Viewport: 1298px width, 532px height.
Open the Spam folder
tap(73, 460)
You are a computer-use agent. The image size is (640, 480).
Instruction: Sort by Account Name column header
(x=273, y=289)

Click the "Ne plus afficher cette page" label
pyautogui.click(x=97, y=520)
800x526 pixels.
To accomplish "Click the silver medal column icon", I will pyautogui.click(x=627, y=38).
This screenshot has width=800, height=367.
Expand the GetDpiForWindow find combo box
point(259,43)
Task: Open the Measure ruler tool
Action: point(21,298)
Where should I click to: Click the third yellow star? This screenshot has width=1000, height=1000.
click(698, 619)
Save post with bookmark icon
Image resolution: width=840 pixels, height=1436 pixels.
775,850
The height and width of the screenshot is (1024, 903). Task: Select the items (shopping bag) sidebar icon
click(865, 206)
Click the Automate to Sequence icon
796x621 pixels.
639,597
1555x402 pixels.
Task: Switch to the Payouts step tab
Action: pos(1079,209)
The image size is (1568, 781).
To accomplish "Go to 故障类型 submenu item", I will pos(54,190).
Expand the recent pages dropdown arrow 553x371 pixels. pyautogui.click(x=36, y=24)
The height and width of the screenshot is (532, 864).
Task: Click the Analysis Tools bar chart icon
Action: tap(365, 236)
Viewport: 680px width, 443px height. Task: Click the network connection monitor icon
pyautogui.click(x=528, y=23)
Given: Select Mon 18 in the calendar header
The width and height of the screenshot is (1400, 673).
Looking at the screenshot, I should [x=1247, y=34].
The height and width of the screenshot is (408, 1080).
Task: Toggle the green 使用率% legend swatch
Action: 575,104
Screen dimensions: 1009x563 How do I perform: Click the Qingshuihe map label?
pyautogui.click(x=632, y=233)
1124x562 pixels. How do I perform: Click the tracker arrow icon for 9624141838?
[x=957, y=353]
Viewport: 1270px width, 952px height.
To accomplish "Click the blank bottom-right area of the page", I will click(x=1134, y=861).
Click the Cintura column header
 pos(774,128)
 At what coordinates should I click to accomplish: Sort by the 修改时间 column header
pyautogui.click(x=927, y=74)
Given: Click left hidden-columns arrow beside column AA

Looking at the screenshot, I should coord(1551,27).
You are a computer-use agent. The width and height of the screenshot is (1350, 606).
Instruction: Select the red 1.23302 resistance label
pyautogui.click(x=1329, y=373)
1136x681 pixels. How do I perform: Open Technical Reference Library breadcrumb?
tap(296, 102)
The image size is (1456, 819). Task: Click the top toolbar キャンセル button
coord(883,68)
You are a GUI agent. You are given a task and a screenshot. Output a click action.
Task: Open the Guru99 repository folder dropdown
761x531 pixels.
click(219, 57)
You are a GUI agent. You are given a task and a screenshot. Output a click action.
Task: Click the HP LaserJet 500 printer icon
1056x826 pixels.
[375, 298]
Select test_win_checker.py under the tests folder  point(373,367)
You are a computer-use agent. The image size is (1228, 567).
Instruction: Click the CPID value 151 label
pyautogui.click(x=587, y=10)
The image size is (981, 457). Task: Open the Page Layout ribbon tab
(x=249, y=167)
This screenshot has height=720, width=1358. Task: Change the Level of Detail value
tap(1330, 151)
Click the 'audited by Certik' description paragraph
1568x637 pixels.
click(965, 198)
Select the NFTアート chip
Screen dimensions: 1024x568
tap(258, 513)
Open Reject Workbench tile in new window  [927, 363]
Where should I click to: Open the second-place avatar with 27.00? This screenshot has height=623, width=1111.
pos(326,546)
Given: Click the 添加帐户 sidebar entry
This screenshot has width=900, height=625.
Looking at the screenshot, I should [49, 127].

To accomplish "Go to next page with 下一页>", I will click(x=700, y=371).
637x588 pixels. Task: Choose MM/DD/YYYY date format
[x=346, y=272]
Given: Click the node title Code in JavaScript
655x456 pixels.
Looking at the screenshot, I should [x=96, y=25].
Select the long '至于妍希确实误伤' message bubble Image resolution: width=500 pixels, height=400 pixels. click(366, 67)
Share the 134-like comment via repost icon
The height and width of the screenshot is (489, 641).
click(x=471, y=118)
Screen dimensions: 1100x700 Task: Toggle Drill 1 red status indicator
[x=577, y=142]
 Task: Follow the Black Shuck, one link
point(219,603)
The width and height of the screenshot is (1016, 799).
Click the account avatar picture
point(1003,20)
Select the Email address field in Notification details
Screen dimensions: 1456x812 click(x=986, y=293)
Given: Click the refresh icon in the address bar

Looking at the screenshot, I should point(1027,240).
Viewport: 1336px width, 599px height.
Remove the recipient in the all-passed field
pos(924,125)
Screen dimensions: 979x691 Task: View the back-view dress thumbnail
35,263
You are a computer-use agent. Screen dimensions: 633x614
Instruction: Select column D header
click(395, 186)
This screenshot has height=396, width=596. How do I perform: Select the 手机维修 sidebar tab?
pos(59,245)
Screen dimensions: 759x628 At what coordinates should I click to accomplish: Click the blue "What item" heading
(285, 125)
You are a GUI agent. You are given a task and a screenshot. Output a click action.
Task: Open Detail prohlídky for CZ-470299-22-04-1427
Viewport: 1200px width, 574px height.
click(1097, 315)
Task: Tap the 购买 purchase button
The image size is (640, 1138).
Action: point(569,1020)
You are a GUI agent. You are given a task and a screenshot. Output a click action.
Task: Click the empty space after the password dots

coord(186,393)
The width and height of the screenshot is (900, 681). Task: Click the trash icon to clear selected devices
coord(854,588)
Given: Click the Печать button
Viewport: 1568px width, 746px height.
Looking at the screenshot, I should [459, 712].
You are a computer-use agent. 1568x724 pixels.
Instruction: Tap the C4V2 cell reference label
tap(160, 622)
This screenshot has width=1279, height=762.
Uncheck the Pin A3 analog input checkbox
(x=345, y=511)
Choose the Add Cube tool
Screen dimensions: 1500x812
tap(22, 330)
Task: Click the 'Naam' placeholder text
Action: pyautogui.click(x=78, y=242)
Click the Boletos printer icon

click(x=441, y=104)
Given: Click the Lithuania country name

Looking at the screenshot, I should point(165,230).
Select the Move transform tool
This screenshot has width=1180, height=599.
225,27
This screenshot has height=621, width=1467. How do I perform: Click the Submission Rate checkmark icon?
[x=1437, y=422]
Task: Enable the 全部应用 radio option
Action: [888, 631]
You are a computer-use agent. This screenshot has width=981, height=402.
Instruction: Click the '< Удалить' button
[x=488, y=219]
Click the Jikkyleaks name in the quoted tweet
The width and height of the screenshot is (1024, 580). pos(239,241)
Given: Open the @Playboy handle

───

Aim of the task => Tally the lines of the data that contain the string "will", and report nothing but the tally.

Response to the exercise => 4